The Old Tiler stopped, thoughtfully puffing at his cigar.

"That's a very nice fable," observed the New Brother.

"Much," answered the Old Tiler. "In Masonry we are too much like the peasant. We take the pebbles of the beach, the many who apply to us, touch them to the iron of our Freemasonry and cast them out into the sea of life. Or we take the touchstone which is Freemasonry and touch it to the iron which is a man, and let him throw it away. Work the simile how you will, what we do is to neglect the newly made Mason; we give him only perfunctory attention. We do our work mechanically. We are letter perfect in our degrees, and too often without the spirit of them. We have ritualists who can dot every I and cross every T, who have every word in place and no wrong words, but who have no knowledge of what they say. I once knew a Grand Master who didn't know what a hecatomb was, and plenty of Masons cannot tell you if the two pillars on the porch were supports for a loafing place or whether they have a spiritual meaning not at all concerned with the porches.

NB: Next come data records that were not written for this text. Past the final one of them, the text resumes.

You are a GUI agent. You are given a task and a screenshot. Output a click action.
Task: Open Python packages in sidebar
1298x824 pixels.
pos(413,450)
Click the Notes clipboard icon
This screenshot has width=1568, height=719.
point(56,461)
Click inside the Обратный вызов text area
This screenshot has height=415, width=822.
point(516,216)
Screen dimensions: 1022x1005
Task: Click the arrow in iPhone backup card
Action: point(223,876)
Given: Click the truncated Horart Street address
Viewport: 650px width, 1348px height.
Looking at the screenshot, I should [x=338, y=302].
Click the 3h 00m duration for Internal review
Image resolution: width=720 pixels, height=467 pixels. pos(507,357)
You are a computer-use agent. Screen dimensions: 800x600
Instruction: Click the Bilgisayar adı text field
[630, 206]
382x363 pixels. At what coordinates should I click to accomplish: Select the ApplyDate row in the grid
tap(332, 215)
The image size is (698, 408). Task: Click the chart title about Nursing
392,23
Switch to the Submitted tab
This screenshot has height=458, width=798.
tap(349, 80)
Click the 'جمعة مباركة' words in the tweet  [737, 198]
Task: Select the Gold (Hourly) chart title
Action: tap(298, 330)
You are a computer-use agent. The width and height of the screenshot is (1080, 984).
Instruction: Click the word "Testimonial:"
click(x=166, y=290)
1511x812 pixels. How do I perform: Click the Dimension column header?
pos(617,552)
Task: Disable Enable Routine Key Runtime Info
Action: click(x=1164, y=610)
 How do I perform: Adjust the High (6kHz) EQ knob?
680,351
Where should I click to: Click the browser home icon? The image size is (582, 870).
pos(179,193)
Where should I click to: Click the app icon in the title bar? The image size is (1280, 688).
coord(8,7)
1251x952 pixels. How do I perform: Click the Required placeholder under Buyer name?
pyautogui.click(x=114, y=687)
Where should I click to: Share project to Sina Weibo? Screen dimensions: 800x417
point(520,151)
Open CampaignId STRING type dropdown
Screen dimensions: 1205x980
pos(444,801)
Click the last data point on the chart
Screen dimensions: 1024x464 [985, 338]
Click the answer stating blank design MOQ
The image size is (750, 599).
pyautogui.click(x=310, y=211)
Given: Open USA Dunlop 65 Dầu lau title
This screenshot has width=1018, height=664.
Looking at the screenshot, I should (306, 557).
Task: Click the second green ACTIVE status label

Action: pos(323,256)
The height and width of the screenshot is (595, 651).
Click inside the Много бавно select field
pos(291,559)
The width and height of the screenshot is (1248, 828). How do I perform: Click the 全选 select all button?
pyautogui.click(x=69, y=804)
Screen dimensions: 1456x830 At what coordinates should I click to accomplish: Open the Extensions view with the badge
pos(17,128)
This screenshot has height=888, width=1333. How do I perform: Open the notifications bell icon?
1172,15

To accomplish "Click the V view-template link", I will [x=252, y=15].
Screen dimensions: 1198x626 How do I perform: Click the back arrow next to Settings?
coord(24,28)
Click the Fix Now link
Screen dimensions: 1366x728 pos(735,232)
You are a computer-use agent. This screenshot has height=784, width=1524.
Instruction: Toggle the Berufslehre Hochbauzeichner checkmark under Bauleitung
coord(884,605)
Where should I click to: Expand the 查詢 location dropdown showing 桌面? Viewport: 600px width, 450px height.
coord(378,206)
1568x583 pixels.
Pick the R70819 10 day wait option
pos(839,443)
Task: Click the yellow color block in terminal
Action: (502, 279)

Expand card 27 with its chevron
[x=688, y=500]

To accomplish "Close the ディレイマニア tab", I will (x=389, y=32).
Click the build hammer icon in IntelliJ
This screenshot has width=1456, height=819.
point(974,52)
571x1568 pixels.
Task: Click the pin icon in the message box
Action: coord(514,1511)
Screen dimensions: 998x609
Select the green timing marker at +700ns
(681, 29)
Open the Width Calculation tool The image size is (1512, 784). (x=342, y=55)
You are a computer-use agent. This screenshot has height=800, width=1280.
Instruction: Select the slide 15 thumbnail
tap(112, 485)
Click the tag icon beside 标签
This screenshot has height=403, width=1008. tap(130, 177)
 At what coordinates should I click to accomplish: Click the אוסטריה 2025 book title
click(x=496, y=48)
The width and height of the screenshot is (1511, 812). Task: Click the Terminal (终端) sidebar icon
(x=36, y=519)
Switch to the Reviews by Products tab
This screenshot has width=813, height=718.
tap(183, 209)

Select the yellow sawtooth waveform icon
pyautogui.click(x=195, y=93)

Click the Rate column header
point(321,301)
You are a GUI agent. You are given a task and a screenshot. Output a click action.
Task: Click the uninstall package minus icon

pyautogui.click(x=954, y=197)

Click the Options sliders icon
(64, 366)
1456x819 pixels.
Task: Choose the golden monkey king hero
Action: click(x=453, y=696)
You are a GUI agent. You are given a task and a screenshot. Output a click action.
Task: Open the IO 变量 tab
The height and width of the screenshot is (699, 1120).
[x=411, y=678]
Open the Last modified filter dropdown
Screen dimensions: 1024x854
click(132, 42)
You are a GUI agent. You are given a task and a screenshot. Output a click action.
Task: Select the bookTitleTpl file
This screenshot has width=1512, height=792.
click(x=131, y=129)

"The reason more Masons do not deserve the title is not altogether their fault. It's our fault! We don't know enough ourselves to teach them; we don't care enough about it to teach them. A good balance in the bank, a growing membership, a free feed, 'nice' degrees — and we call ourselves a successful lodge. But we make only ten men real Masons for every hundred to whom we give the degrees, and the fault is ours, not theirs; my fault, your fault, our fault because we don't study, don't learn, don't care to learn the real secrets of Freemasonry and so cannot teach them."

"There is one who teaches in this lodge," answered the New Brother, slowly, "and one who tries to learn."

"Yes?" answered the Old Tiler. "Who are they?"

"You, who teach, and I, who try to learn," answered the New Brother.

"Humph," grunted the Old Tiler, but his eyes smiled, well pleased.